When was your smoke alarm last checked or replaced?
“A smoke detector that sounds approximately nineteen minutes after smoke reached its sensing chamber is like an airbag that does not deploy until nineteen minutes after a car accident.”
Over 90% of homes have ionization smoke alarms installed, around 5% of have photoelectric alarms installed and the rest have no alarm of any kind. The number of homes with smoke alarms has risen dramatically in the last 30 years. Yet after installing smoke alarms in millions of homes, the risk of dying in a fire has remained roughly the same. Does that make sense to you?
No, here is why.
Smoke alarm testing typically use two test scenarios. One is a “fast flame” fire, the other is for smouldering fires. A “fast flame” fire is a fire that is based on accelerants, such as gasoline, cooking oils, grease, and paper fire. A smouldering fire is the early stages before open flames develop and is characterized as slow moving with significant smoke.
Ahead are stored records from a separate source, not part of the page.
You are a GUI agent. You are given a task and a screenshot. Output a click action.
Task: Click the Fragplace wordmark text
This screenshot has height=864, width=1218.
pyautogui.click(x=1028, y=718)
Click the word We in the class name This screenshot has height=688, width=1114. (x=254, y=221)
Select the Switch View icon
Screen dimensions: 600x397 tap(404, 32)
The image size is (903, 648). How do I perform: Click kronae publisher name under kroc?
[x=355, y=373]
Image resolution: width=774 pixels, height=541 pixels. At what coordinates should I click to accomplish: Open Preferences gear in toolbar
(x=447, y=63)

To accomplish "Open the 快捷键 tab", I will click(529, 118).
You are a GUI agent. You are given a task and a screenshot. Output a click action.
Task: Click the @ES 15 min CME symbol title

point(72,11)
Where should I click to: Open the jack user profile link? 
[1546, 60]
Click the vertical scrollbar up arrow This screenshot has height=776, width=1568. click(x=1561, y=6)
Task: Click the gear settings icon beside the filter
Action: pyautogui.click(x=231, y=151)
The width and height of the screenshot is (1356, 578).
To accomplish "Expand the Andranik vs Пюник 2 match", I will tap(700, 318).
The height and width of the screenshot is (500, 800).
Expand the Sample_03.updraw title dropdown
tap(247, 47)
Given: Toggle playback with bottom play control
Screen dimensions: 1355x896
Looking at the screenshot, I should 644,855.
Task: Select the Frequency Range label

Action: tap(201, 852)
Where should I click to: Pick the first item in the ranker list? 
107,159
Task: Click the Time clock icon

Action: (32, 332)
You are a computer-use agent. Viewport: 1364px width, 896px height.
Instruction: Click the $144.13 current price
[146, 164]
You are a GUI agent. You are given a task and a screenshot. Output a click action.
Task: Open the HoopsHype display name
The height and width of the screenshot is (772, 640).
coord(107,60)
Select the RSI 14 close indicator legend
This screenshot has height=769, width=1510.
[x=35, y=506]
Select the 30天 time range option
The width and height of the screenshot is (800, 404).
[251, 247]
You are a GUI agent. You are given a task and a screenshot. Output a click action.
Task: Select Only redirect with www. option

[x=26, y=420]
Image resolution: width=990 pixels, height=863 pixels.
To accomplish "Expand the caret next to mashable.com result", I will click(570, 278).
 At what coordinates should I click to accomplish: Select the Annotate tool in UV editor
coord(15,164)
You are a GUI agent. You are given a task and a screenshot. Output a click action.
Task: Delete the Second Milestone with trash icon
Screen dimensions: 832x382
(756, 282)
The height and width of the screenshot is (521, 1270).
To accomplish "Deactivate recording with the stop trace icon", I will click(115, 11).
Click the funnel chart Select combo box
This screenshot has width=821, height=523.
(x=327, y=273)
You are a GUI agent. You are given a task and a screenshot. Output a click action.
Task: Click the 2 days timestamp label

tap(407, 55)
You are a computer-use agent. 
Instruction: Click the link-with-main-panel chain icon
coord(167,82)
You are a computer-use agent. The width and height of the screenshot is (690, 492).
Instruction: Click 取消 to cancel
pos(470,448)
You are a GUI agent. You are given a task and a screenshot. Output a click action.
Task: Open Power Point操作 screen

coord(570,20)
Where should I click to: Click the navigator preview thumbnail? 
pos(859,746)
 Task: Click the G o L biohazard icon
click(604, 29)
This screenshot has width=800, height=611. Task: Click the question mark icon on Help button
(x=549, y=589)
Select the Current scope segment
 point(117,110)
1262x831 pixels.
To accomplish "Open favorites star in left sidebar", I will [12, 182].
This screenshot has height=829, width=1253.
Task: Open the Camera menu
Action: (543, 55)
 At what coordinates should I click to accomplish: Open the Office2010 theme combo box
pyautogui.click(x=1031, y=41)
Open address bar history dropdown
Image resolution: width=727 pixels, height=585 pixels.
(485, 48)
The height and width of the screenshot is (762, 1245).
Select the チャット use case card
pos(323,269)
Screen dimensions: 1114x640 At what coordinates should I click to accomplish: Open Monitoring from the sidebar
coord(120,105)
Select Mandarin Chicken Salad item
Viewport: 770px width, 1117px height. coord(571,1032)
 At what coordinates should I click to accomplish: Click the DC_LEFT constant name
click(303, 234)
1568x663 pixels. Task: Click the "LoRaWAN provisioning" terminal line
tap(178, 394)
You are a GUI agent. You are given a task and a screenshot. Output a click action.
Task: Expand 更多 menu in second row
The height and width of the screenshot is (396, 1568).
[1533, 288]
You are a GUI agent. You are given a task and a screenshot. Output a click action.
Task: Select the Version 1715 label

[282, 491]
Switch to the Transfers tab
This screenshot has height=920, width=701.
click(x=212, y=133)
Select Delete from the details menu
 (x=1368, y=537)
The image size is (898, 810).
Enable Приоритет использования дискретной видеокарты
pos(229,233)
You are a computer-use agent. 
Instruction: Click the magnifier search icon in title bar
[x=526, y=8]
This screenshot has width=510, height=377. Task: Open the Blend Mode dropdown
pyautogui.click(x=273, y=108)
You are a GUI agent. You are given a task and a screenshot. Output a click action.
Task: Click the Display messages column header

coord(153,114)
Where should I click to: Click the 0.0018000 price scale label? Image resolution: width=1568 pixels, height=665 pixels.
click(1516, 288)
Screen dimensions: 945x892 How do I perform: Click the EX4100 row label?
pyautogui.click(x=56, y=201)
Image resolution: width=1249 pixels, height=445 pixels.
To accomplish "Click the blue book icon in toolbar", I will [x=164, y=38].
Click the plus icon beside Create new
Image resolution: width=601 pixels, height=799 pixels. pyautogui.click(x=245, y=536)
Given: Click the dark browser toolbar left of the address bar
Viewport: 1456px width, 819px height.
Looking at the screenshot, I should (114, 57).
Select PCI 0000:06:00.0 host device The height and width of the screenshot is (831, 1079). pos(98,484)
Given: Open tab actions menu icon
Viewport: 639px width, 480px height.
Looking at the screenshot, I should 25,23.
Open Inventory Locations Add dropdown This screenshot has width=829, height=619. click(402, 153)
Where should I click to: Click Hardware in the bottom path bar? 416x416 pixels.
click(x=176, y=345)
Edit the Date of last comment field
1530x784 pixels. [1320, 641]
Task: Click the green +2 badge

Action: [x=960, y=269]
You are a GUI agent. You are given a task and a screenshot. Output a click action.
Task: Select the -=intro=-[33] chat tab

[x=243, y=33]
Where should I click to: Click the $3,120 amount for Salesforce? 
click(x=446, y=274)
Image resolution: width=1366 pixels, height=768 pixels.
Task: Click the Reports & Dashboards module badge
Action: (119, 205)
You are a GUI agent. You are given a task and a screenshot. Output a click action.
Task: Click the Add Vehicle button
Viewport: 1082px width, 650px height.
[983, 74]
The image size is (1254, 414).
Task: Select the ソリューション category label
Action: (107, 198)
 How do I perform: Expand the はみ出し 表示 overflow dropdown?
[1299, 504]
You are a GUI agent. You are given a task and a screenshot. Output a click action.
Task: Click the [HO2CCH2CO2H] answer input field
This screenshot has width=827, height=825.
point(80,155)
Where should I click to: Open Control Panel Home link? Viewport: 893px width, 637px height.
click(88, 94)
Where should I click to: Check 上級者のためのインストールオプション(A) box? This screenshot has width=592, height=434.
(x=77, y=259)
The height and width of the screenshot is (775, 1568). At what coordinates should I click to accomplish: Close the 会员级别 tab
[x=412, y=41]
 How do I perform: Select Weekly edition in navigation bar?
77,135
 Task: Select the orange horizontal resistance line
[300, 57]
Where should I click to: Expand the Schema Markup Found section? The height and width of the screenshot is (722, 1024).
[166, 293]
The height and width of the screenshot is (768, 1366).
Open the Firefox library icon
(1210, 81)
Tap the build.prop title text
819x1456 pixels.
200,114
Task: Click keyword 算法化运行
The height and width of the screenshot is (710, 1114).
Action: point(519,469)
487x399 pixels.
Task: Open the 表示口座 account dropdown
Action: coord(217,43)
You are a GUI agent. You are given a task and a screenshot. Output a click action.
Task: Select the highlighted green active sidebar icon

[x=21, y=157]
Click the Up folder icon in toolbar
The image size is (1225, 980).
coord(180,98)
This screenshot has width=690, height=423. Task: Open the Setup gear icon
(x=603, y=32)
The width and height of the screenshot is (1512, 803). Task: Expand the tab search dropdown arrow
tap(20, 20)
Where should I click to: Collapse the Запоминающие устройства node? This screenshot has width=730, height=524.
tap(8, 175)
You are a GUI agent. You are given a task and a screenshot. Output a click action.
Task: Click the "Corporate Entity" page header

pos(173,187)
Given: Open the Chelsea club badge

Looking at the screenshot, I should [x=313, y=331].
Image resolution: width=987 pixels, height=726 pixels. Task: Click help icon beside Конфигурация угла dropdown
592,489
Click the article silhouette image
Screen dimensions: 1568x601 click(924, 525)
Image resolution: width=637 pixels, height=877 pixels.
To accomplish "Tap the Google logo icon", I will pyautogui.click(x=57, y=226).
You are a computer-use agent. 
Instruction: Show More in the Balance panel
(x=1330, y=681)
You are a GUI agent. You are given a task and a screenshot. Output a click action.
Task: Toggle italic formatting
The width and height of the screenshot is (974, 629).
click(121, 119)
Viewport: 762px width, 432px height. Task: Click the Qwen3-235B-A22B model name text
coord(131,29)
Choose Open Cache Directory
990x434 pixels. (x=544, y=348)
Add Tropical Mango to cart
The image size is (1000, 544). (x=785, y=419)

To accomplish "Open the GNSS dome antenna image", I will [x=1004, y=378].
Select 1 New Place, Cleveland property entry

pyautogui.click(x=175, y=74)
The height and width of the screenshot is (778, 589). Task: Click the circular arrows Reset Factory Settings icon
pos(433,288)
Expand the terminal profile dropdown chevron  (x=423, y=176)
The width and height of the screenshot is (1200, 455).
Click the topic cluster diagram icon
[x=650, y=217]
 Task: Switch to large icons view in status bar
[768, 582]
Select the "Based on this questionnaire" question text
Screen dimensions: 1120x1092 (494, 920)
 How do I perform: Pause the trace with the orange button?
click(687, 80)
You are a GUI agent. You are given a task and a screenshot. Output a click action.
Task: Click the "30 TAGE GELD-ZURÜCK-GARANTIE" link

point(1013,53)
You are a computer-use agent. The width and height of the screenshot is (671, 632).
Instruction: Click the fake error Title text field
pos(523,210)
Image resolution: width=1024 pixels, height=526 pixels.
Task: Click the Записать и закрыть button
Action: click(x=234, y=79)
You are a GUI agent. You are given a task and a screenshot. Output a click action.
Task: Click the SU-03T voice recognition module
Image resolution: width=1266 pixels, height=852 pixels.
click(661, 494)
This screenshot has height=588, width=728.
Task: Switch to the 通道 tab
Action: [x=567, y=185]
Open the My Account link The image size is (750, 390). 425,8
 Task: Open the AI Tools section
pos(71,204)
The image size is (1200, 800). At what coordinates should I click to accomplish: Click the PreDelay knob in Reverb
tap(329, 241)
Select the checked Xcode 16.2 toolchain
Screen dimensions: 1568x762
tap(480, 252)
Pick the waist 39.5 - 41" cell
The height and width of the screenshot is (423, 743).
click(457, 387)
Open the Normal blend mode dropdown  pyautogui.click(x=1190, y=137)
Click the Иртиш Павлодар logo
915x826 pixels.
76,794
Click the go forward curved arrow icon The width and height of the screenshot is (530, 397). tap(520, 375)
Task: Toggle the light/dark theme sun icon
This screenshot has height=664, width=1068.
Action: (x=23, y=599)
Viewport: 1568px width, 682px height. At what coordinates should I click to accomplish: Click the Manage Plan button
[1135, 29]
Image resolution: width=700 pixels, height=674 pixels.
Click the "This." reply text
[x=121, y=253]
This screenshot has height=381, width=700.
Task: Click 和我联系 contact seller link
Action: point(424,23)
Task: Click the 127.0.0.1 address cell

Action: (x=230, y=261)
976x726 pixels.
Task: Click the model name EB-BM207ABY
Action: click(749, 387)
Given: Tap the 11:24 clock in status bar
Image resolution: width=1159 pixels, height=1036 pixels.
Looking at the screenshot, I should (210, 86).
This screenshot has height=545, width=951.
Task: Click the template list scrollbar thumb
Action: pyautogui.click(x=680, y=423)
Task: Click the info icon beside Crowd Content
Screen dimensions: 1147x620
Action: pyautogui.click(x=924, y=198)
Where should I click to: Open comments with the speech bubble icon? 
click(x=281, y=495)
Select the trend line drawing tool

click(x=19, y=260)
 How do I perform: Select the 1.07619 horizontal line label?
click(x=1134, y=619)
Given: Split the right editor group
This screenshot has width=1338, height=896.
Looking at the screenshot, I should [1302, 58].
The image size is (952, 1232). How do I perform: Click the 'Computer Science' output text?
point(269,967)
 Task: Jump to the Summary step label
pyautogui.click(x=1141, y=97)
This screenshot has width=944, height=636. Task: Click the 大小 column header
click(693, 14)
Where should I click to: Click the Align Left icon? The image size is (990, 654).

In tests, ionization alarms will typically respond about 30 to 90 seconds faster to “fast-flame” fires than photoelectric smoke alarms. However, in smouldering fires ionization alarms respond an average of 15 to 50 minutes slower than photoelectric alarms. Several testing studies indicate that ionization alarms will outright fail to activate up to 20-25% of the time. In the same tests, photoelectric alarms activated 100% of the time.
The vast majority of residential fire fatalities are due to smoke inhalation, not from the actual flames and almost two-thirds of fire fatalities occur at night while we sleep.
Ionization alarms are also notorious for nuisance tripping, i.e.; going off when you cook, burn toast, shower, etc. When alarms nuisance trip, people become frustrated and intentionally disable the alarms. This leaves the family completely unprotected. According to several studies, ionization alarms are 8 times more likely to be intentionally disabled. Ionization alarms account for the vast majority of disabled alarms.